— WORK INSTRUCTION —
What lines in the data below mention the string "agent"? Copy them out.

— Collected data entries —
##########

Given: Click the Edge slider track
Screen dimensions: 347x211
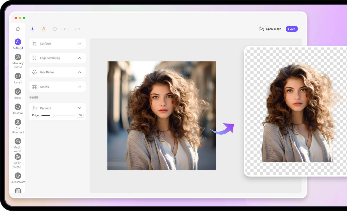Looking at the screenshot, I should pos(63,115).
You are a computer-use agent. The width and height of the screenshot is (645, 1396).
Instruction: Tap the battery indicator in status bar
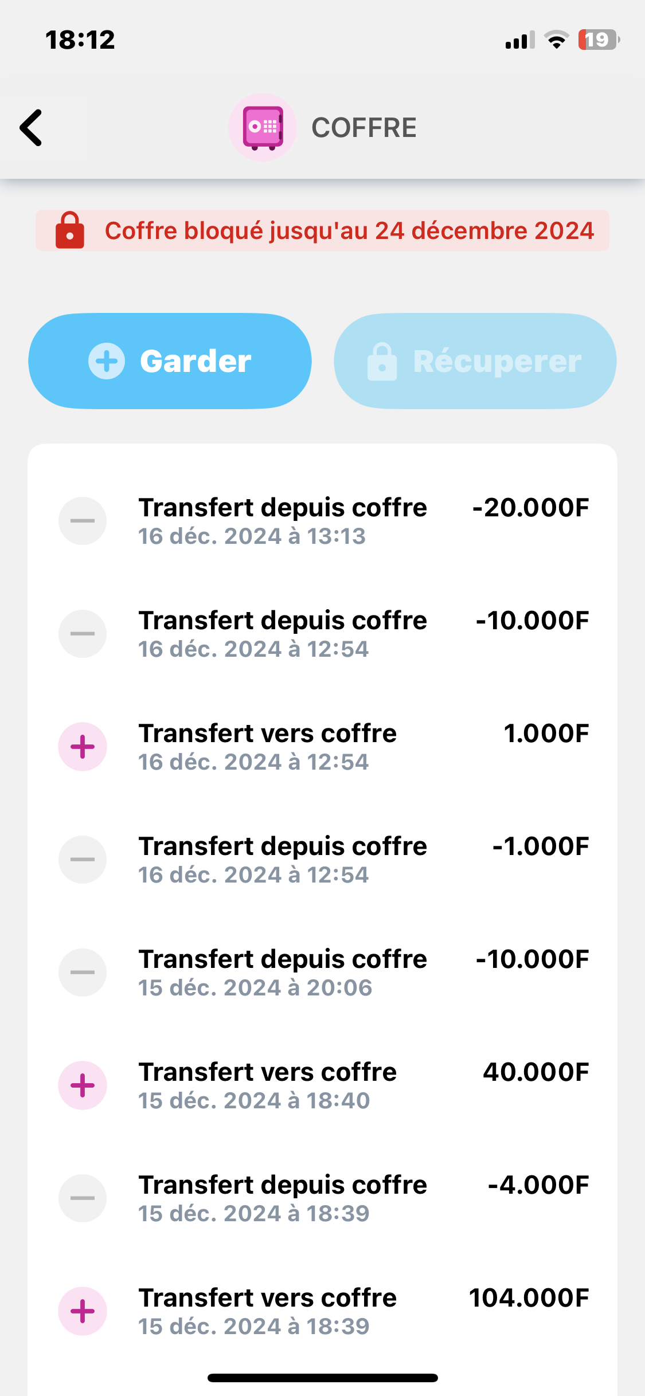[x=598, y=40]
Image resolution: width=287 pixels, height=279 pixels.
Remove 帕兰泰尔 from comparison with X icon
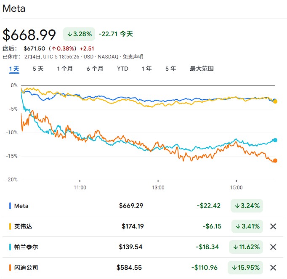pyautogui.click(x=273, y=247)
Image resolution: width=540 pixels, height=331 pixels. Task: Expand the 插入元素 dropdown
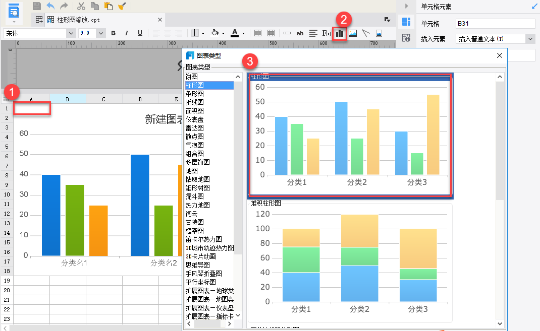point(530,39)
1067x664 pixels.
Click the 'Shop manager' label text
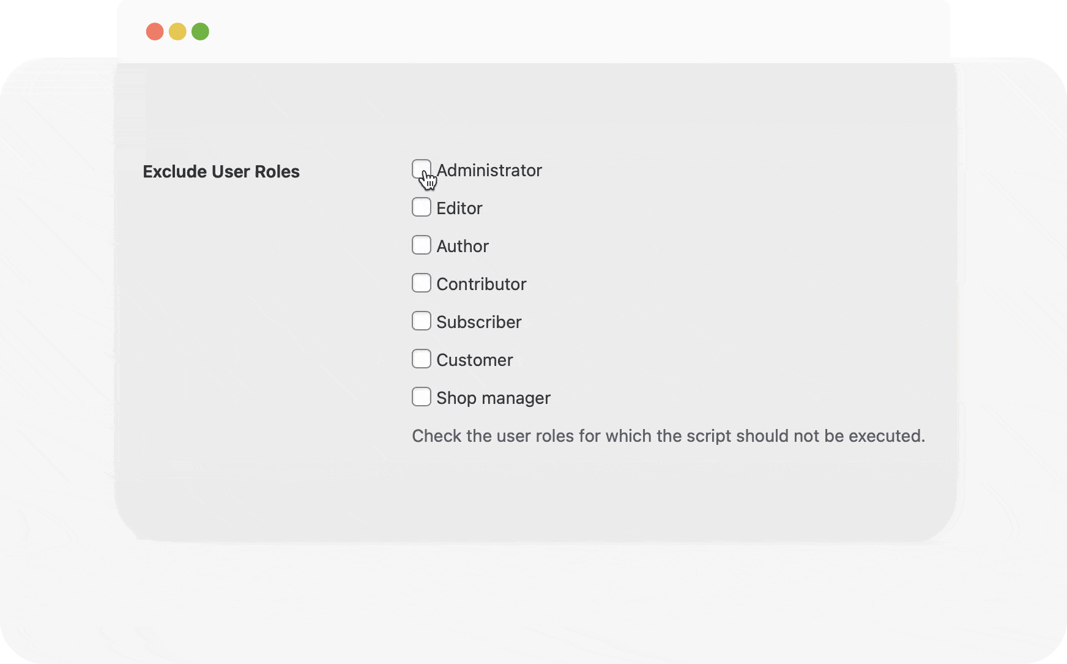tap(494, 398)
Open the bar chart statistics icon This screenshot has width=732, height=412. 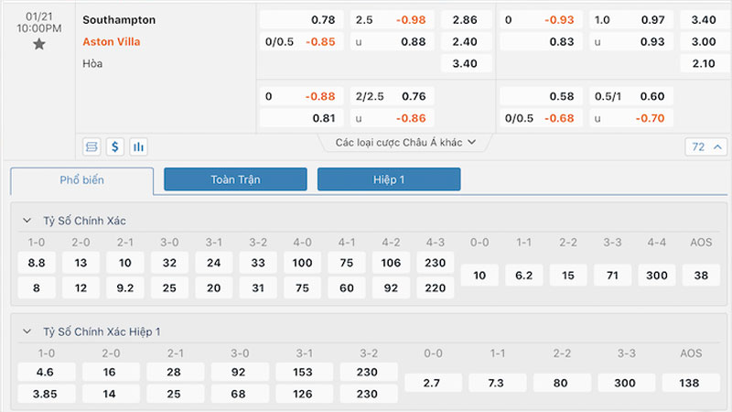pos(139,146)
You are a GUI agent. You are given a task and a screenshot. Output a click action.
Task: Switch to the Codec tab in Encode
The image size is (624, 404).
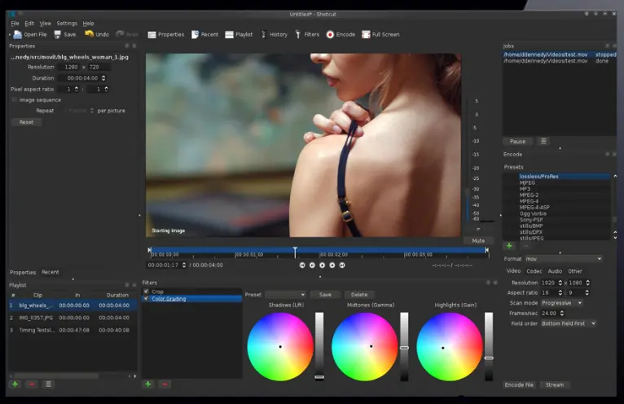coord(534,271)
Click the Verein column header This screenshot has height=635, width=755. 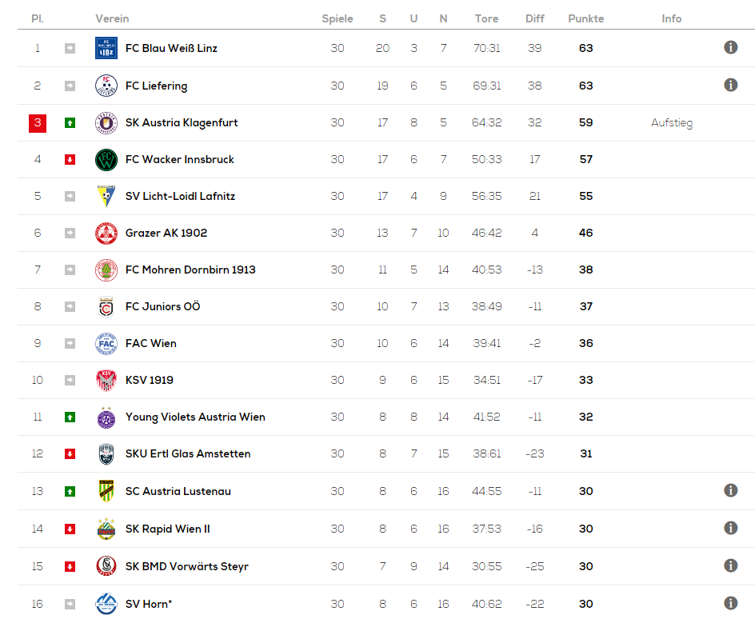112,18
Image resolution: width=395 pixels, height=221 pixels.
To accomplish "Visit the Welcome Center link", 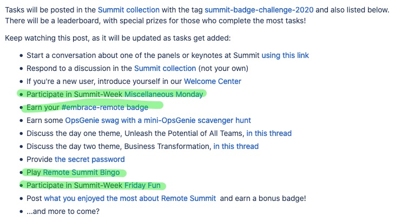I will point(213,81).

##########

— PROBLEM SOLUTION —
You are a computer-use agent. The width and height of the screenshot is (645, 1396).
You are a GUI agent. You are given a task and a screenshot. Output a click action.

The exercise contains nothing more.